(Vorgegebener Text)
^^^^^^^^^^^^^^^^

Ich freue mich, dass der burgkunstadter Stadtrat sich endlich dazu entschlossen hat, den Haushaltsplan für das nächste Jahr im November abzuliefern. Das ist so in der bayerischen Gemeindeordnung festgelegt. Es sollte eigentlich eine Selbsterverständlichkeit sein, dass Gemeinden die gesetzlichen Vorgaben einhalten.
Ein bisschen seltsam ist es, dass erst ein neugewählter Stadtrat darauf aufmerksam machen muss, dass es diese Vorgabe gibt. Gibt es in der Stadtverwaltung, also bei den Profis, niemand, der die bayerische Gemeindeordnung kennt? Hier ist der Link dazu.
Laut Obermain-Tagblatt bezeichnete es Stadtrat Hans Peter Marx als unsinnig, am Ende des Jahres einen Phantasiehaushalt für das kommende Jahr vorzulegen. Lieber Herr Marx, es soll natürlich kein Phantasiehaushalt vorgelegt werden, sondern alle für das kommende Haushaltsjahr voraussichtlich anfallenden Einnahmen und Ausgaben (siehe Art. 64 Abs. 1 GO) realistisch geplant werden. Pläne sind in die Zukunft gerichtet und werden daher immer von den tatsächlichen Ereignissen abweichen. Eine gute Planung zeichnet sich dadurch aus, dass sie selbst mit unsicheren Planzahlen eine geringe Abweichung von der Realität erzielt.
Großvater erzählt jetzt mal, wie er in der guten alten Zeit, als er noch in einem Industriebetrieb ein großes Budget verantwortete, geplant hat: Bis spätestens Mitte November musste dem Aufsichtsrat ein Budget für das kommende Geschäftsjahr vorgelegt werden. Die Planungen der einzelnen Abteilungen und Bereiche wurden vom Controlling zu einem Gesamtplan verdichtet. Das Budget entspricht dem Haushaltsplan einer Gemeinde. Relativ sicher konnten Personalkosten, Mieten, Energie geplant werden. Unsicher waren beispielsweise die Erlöse.

^^^^^^^^^^^^^^^^

(Was zu tun ist)
a) Welche Kosten konnten laut dem Text zum Haushaltsplan relativ sicher geplant werden? Zähl alle auf.
b) Bis wann musste das Budget im Industriebetrieb laut dem Text zum Haushaltsplan dem Aufsichtsrat vorgelegt werden?
c) Führe den Text zum Haushaltsplan nach seinem letzten Satz fort.

^^^^^^^^^^^^^^^^

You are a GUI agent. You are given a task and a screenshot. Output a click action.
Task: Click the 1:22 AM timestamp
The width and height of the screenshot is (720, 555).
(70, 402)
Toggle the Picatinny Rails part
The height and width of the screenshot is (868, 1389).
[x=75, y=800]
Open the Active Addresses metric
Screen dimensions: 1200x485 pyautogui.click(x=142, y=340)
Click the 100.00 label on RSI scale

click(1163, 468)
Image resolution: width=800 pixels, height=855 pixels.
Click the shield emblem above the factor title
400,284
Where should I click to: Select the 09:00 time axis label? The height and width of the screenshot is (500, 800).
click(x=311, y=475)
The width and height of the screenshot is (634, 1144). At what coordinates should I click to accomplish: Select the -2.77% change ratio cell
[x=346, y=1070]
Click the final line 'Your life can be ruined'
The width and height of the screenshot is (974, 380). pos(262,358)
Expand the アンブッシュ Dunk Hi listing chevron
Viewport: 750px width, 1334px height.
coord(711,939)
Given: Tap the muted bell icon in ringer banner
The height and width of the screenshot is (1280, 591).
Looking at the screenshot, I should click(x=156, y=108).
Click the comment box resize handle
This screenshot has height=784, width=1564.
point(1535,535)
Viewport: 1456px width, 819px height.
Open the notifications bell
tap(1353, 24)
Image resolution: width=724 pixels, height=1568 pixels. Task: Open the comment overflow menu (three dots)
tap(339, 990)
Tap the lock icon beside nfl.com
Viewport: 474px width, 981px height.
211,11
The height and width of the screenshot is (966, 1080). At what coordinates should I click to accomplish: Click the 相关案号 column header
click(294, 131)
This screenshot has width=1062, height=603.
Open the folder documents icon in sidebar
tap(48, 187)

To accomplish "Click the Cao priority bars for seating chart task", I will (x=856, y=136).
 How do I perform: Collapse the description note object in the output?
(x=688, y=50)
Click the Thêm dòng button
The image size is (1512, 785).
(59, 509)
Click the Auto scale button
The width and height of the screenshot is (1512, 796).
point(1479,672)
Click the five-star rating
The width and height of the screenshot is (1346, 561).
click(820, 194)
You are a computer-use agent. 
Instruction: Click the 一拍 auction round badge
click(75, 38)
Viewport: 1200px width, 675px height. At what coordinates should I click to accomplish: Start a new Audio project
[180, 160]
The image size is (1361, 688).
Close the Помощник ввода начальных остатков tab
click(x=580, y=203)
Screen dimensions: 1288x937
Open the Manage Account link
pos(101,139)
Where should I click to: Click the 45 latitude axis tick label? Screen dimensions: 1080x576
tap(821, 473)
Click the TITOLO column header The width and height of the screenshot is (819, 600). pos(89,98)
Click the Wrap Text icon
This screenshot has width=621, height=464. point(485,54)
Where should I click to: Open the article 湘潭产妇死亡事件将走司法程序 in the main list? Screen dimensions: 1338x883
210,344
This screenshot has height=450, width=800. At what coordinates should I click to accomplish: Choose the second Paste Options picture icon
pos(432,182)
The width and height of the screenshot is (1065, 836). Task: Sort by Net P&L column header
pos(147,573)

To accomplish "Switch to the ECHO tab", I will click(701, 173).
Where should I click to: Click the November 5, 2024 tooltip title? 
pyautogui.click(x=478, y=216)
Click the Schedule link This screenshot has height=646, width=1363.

^^^^^^^^^^^^^^^^

(Gegebene Antworten)
a) Personalkosten, Mieten, Energie

b) Bis spätestens Mitte November.

c)
Weil Planungen unsicher sind, weil in die Zukunft gerichtet, muss man sie regelmäßig mit der Realität abgleichen. Das passierte durch die Erwartungsrechnung. Quartalsweise wurden daher die aktuellen Einnahmen und Ausgaben mit dem Budget verglichen und gegebenenfalls Anpassungen am Budget vorgenommen oder andere Maßnahmen ergriffen. Das entspricht dem Nachtragshaushalt einer Gemeinde. Eine gute Planung und Planverfolgung ist mindestens die halbe Miete für ein geordnetes Wirtschaften.
Das Argument der Bürgermeisterin Christine Frieß, dass in der Vergangenheit der Haushalt so spät vorgelegt wurde, weil (ich fasse in meinen Worten zusammen) alles so unsicher ist, ist ein Witz in Tüten. Ich wiederhole mich hier: Planungen fußen immer auf Annahmen. Zudem muss nicht dauernd nachgebessert werden (Aussage von Marx), sondern nur in regelmäßigen Abständen (z. B. quartalsweise). Die Verwaltung hat hoffentlich eine gute Software, sodass ein Soll-ist-Abgleich in ein, zwei Tagen erledigt ist.
Wenn der oberste Jurist im Landratsamt, Anton Fleischmann, kein Problem darin sieht, einen Haushalt erst Mitte des laufenden Haushaltsjahres zu verabschieden, zeigt das nur, dass ihm die Gemeindeordnung am Arsch vorbei geht. Von einem Juristen im öffentlichen Dienst erwarte ich eine besondere Treuepflicht gegenüber dem Staat und seinen Gesetzen. Wenn sich auch der Landkreis bemühen würde, gesetzliche Vorgaben einzuhalten, könnten auch die Gemeinden sicherer planen.